--- Work task ---
According to the biography of Tan Jin Nguan, at what age did he travel to China?

= Tan Jin Nguan =

Thai mining businessman

Tan Jin Nguan (ตันจิ้นหงวน; 4 November 1888 – 2 October 1962) also known as Luang Anuphas Phuket Kan (หลวงอนุภาษภูเก็ตการ), was a Thai businessman and tin-mining entrepreneur in Phuket province. He was associated with the development of mechanised tin mining in Phuket and with the trading network linking Phuket, Trang and Penang. He was known in southern Thailand and Malaysia as the "King of Tin" (เจ้าแห่งดีบุก), in connection with his regular journeys between Phuket, Trang, and Penang to sell tin ore.

==Early life==

Tan Jin Nguan was born on 4 November 1888 in Phang Nga province. His father, Sek Uat, was a Hokkien Chinese immigrant, and his mother, Khom, was from Phang Nga. His father died when Tan Jin Nguan was nine years old.

He studied at Wat Mongkol Nimit in Phuket before travelling to China at the age of 14. After returning to Thailand, he joined his elder brother in tin mining. He later started his own mine with four or five associates, initially using surface mining methods before changing to other methods, including เหมืองแล่น and underground shaft mining.

--- Given entries ---
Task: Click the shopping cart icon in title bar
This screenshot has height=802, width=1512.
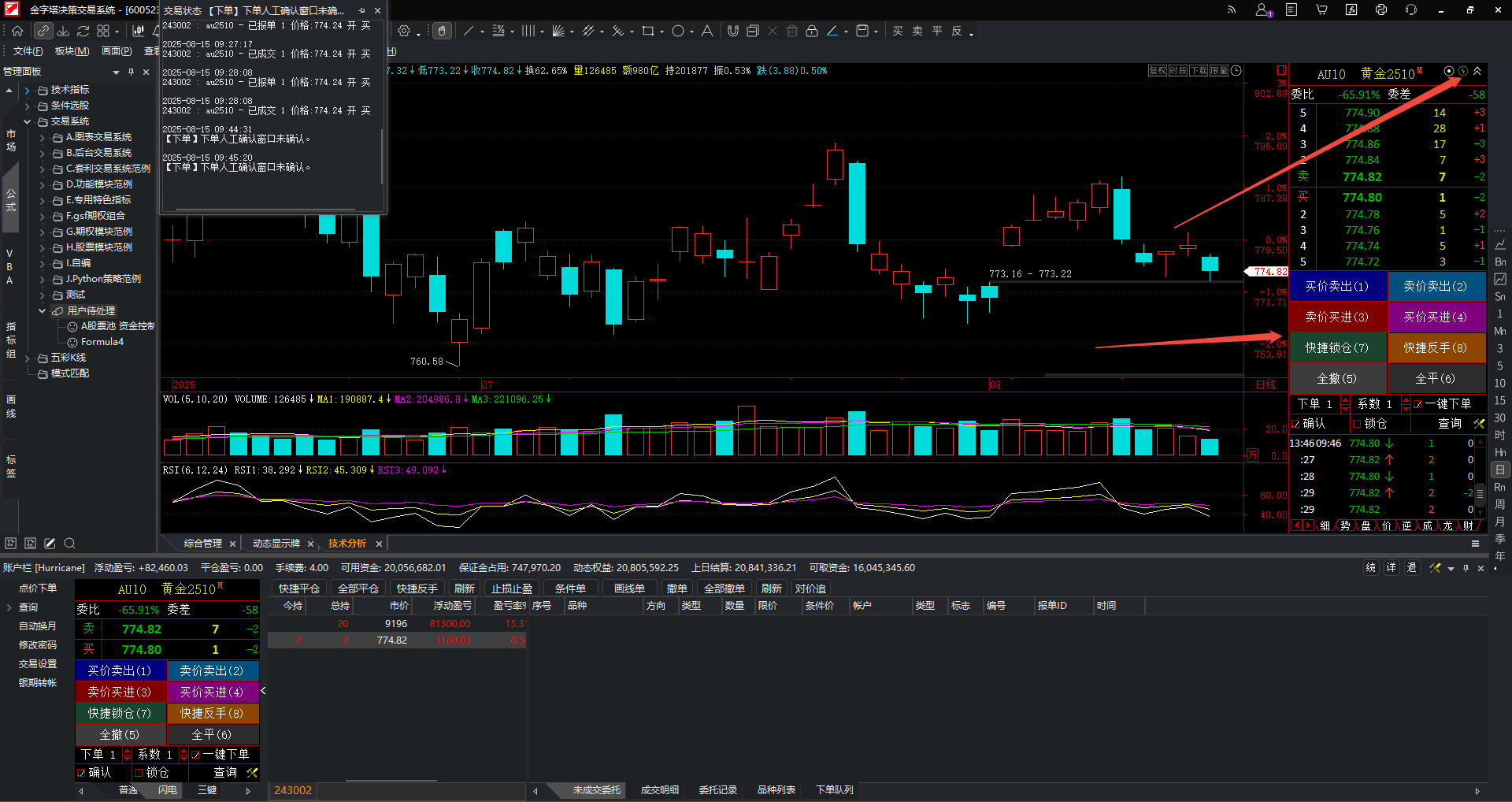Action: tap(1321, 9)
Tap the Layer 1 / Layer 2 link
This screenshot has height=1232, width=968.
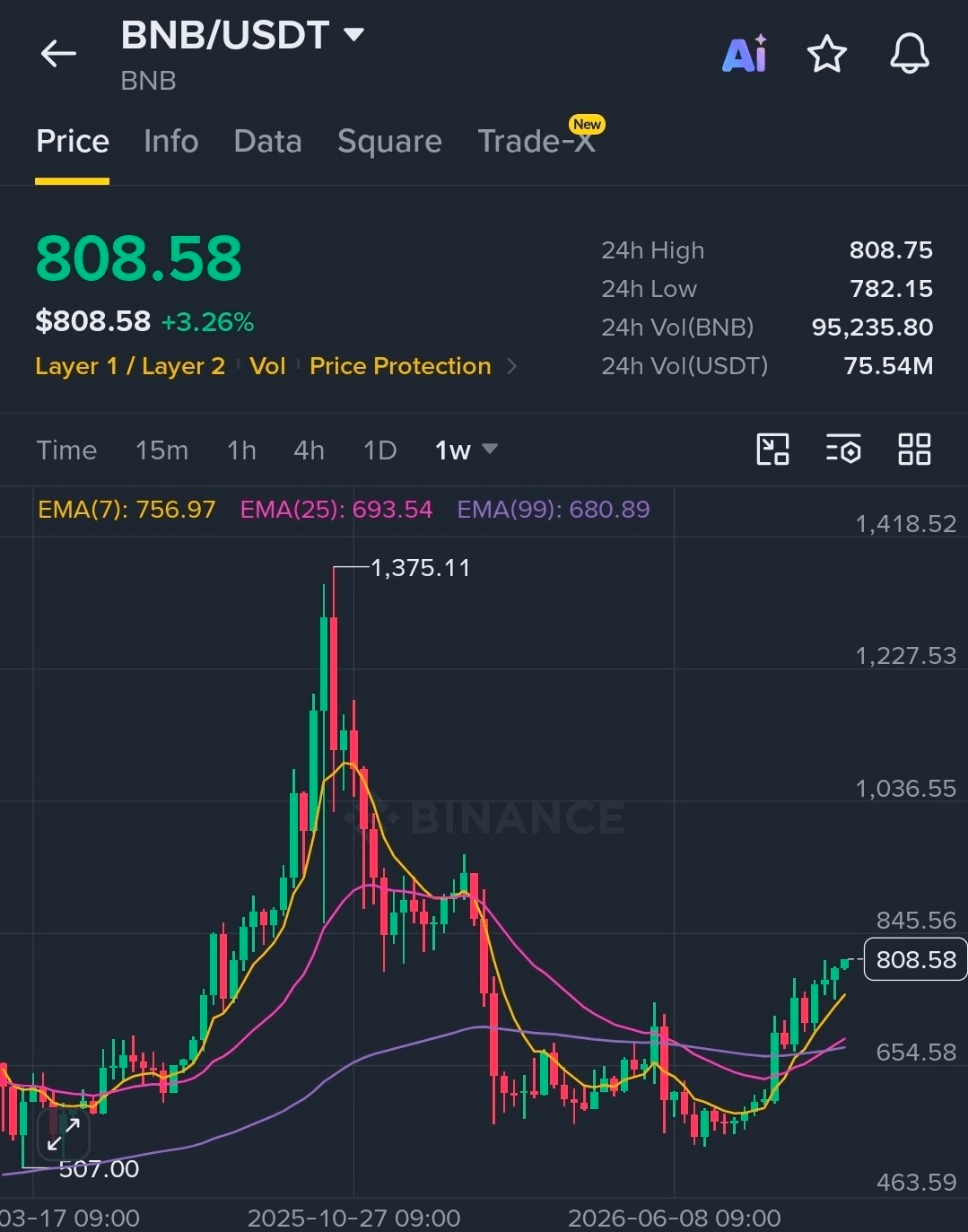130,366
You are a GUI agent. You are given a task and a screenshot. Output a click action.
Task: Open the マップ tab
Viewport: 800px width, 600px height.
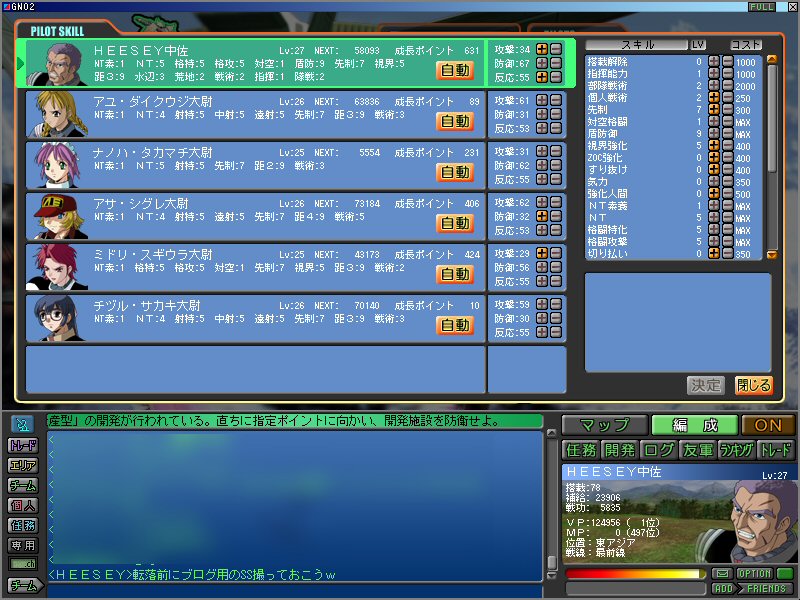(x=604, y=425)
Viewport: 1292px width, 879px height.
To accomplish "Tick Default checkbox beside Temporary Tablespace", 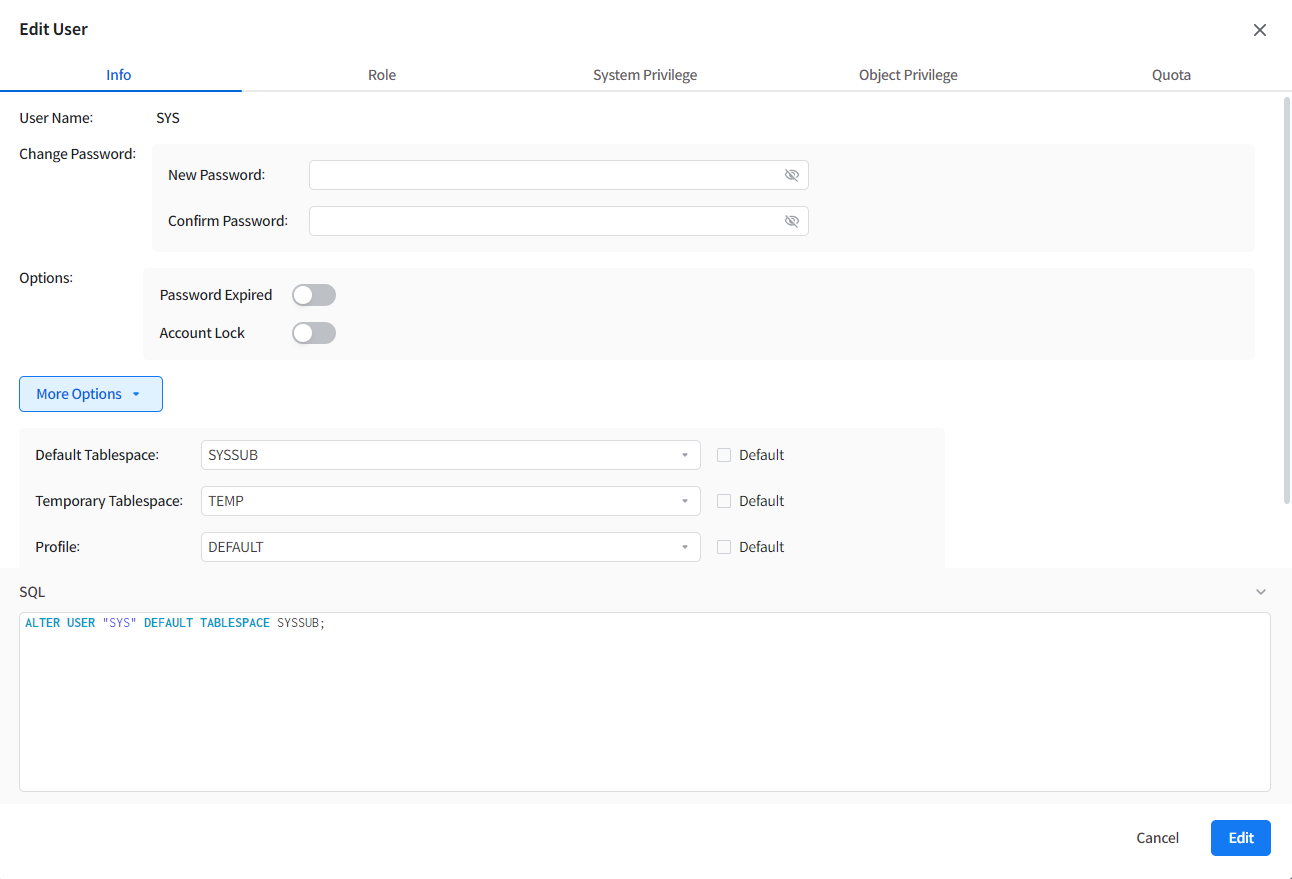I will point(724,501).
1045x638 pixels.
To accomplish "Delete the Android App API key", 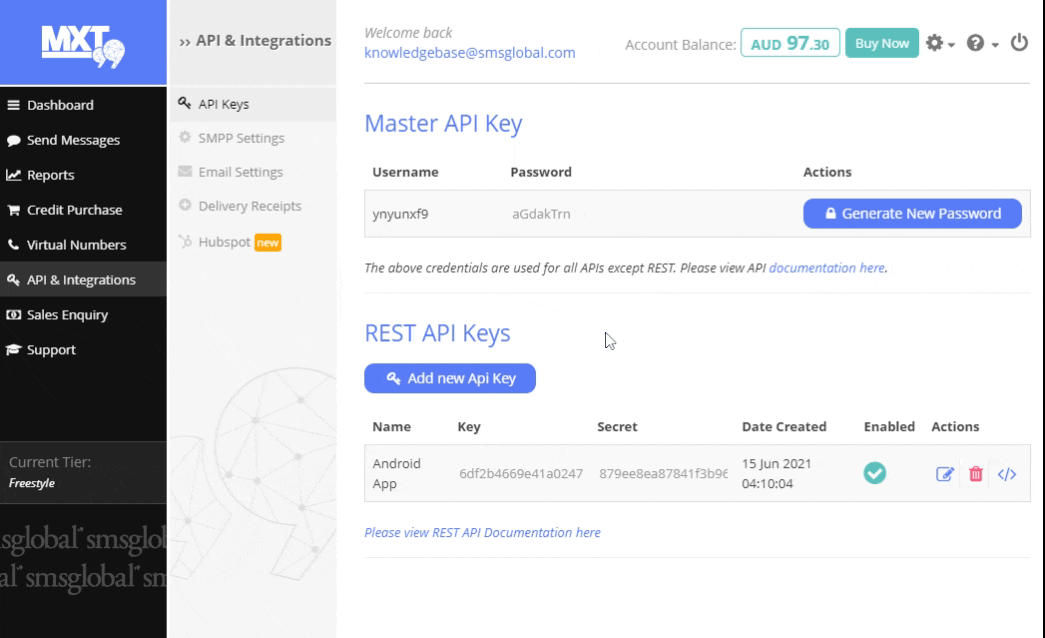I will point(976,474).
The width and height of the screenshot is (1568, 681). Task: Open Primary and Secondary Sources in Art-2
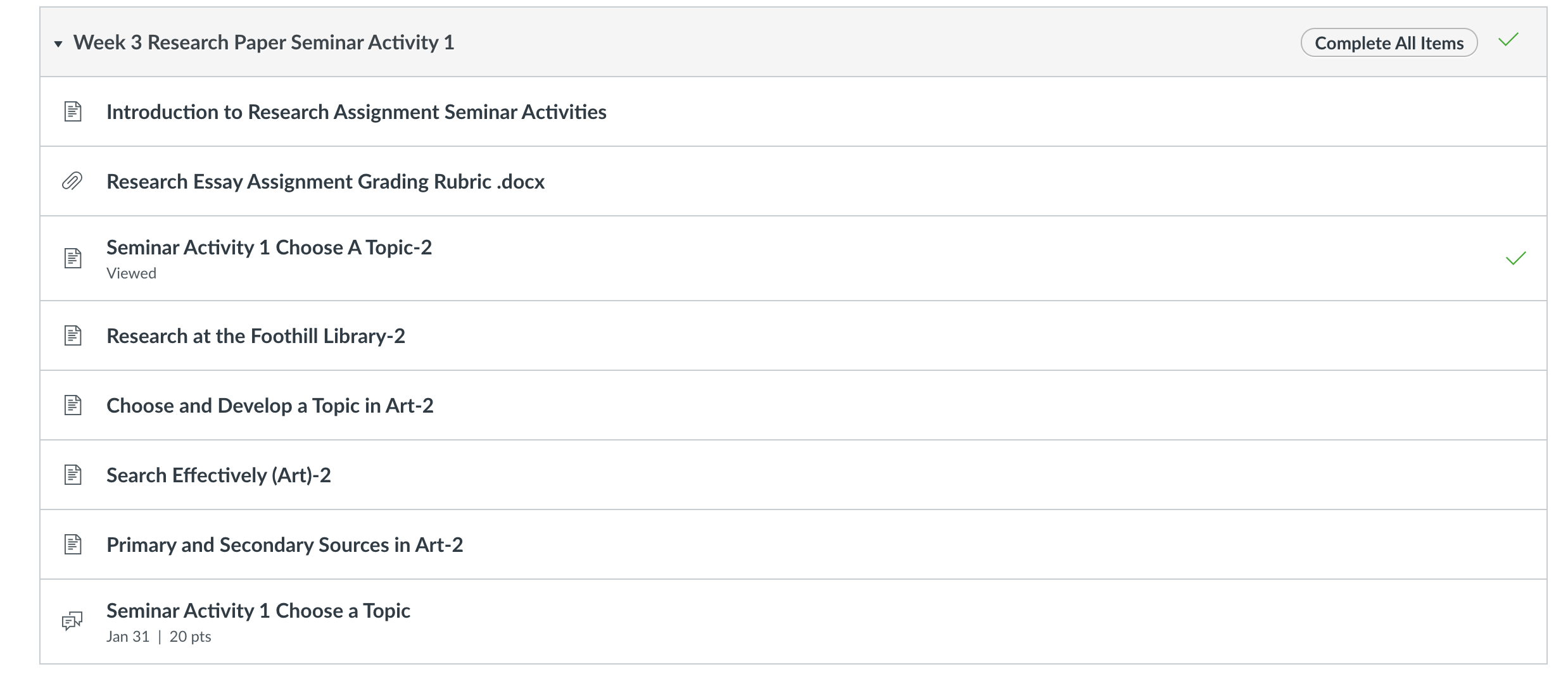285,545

--- Response below ---
At the age of 14.